Regarding the Mac exporter, I’m very confused what unit it uses. Could someone try exporting two PDFs with different heights passed, just to see if the value is being used at all?

Here is some code if anyone on Mac wants to test. You may want to locate a new empty folder to easier clean up the files it exports.

dir = UI.select_directory
Sketchup.active_model.export(
  "#{dir}/pdf size test 1.pdf",
  imageHeight: 1
)
Sketchup.active_model.export(
  "#{dir}/pdf size test 1.0.pdf",
  imageHeight: 1.0
)
Sketchup.active_model.export(
  "#{dir}/pdf size test 10.pdf",
  imageHeight: 10
)
Sketchup.active_model.export(
  "#{dir}/pdf size test 10.0.pdf",
  imageHeight: 10.0
)

It would be interesting to know if there is a size different at all, and what size the PDFs have.

all same…

john

1 Like

Thanks! I’ll go fill a bug report for this.

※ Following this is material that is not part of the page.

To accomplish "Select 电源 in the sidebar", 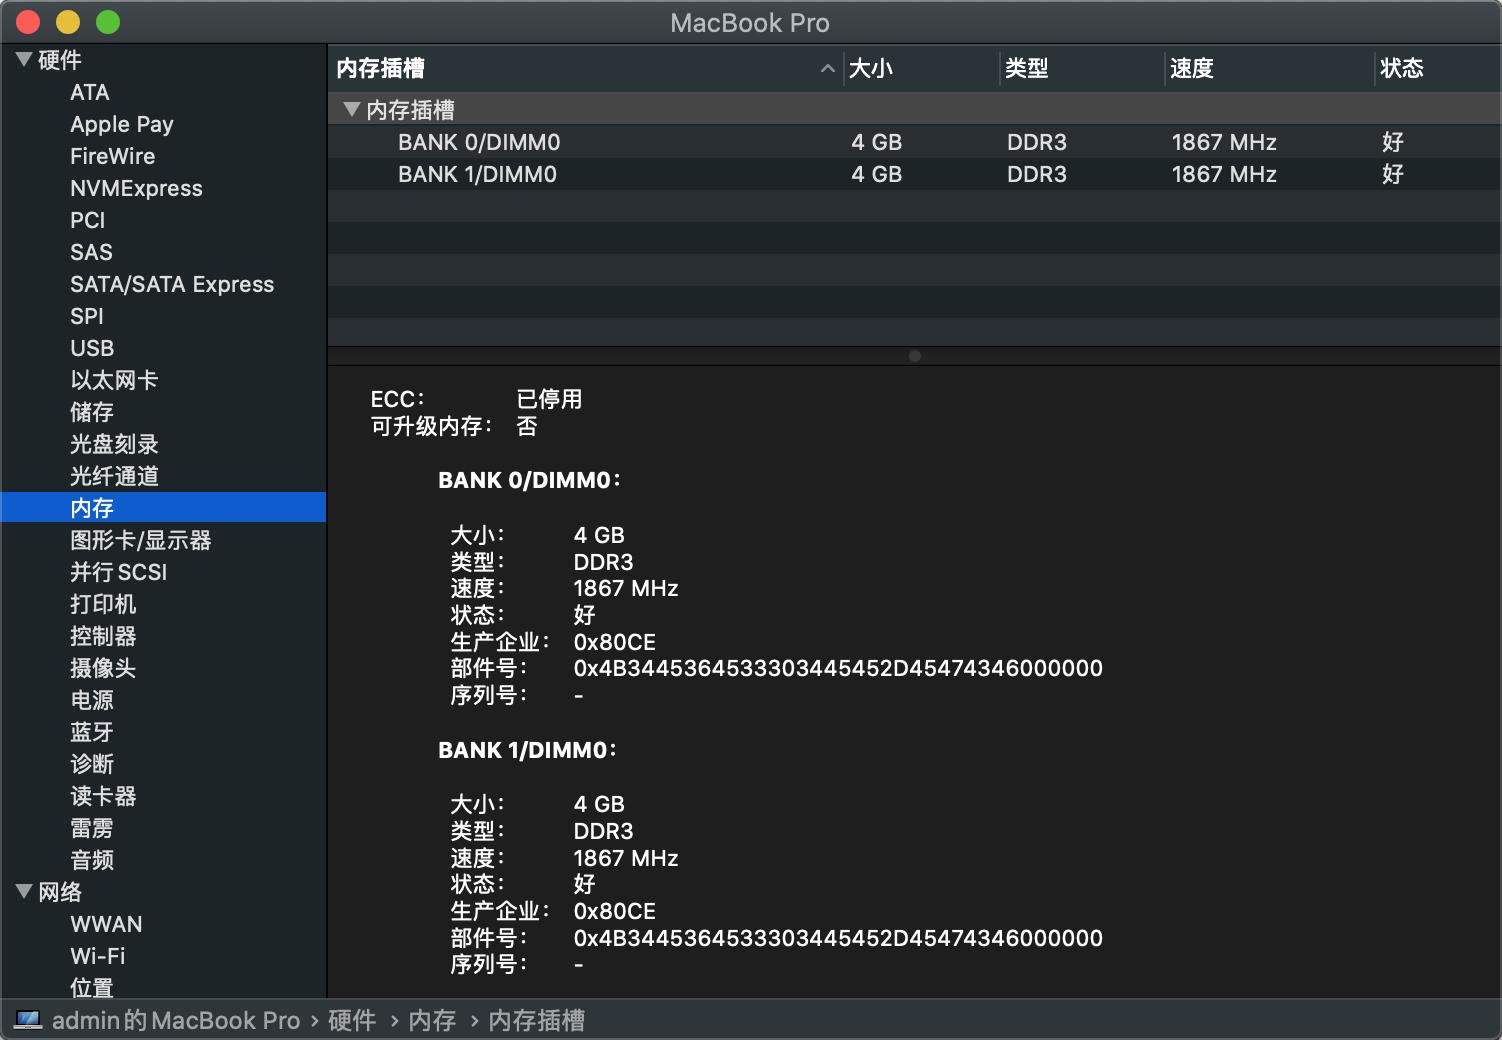I will 91,699.
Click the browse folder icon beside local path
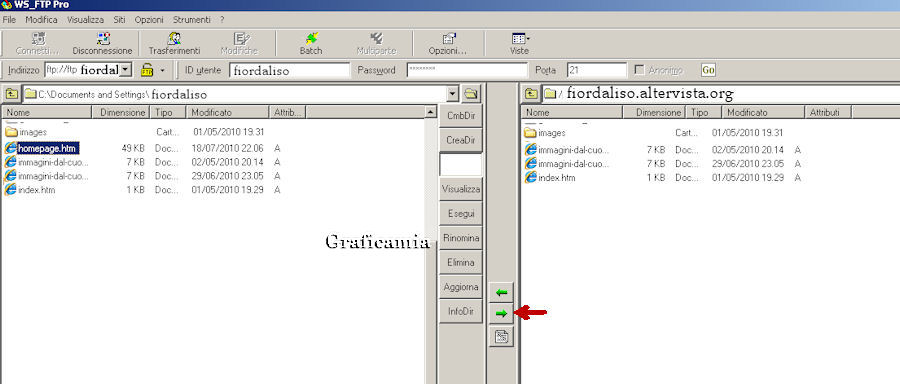900x384 pixels. coord(471,93)
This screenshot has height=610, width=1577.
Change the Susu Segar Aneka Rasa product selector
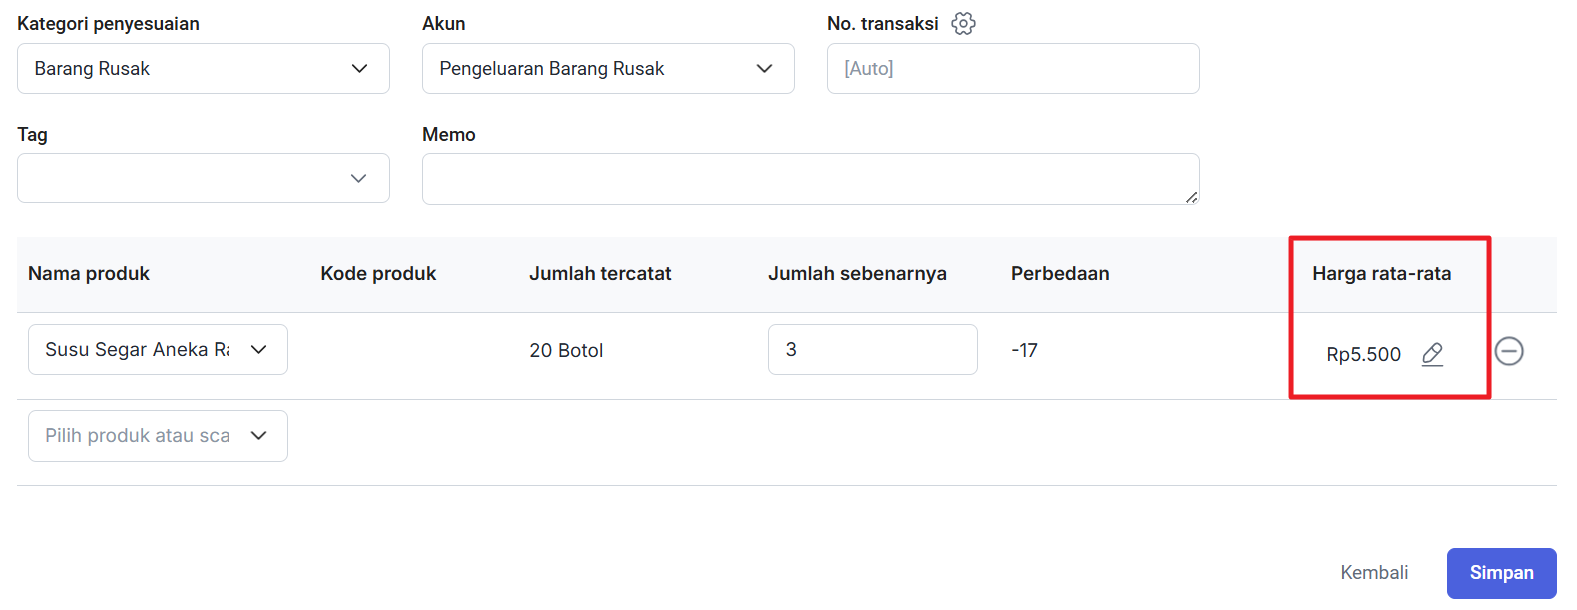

Edit: Logged PDF export physical size on Mac · Issue #403 · SketchUp/api-issue-tracker · GitHub

2 Likes

There are errors in the documentation for PDF export on Mac.
The options linked to pdf export are named:
image_height (not imageHeight)
image_width (not imageWidth)
line_weight
of those options only image_weight is having an effect on files in my initial testing. I’ll continue to investigate and will get the documentation updated.

3 Likes

But “image_weight” is not one of those options. :wink:

oops late at,
night image_width

I want an option for image_weight :smiley: ! Are you afraid of your laptop being stolen? Just create an image with a weight of 100 kg and no one can carry it until you delete the file :3 .

1 Like

Yea, I could use a scale to look at images…

1 Like

Then we’d have scaled PDFs!

On a Mac, I’ve preferred to use the print dialog and save as pdf instead of the native pdf exporter as posted here. Page setup effects the result: paper size, paper scale and line weight factor in 2019. A better exporter would probably still be welcome though.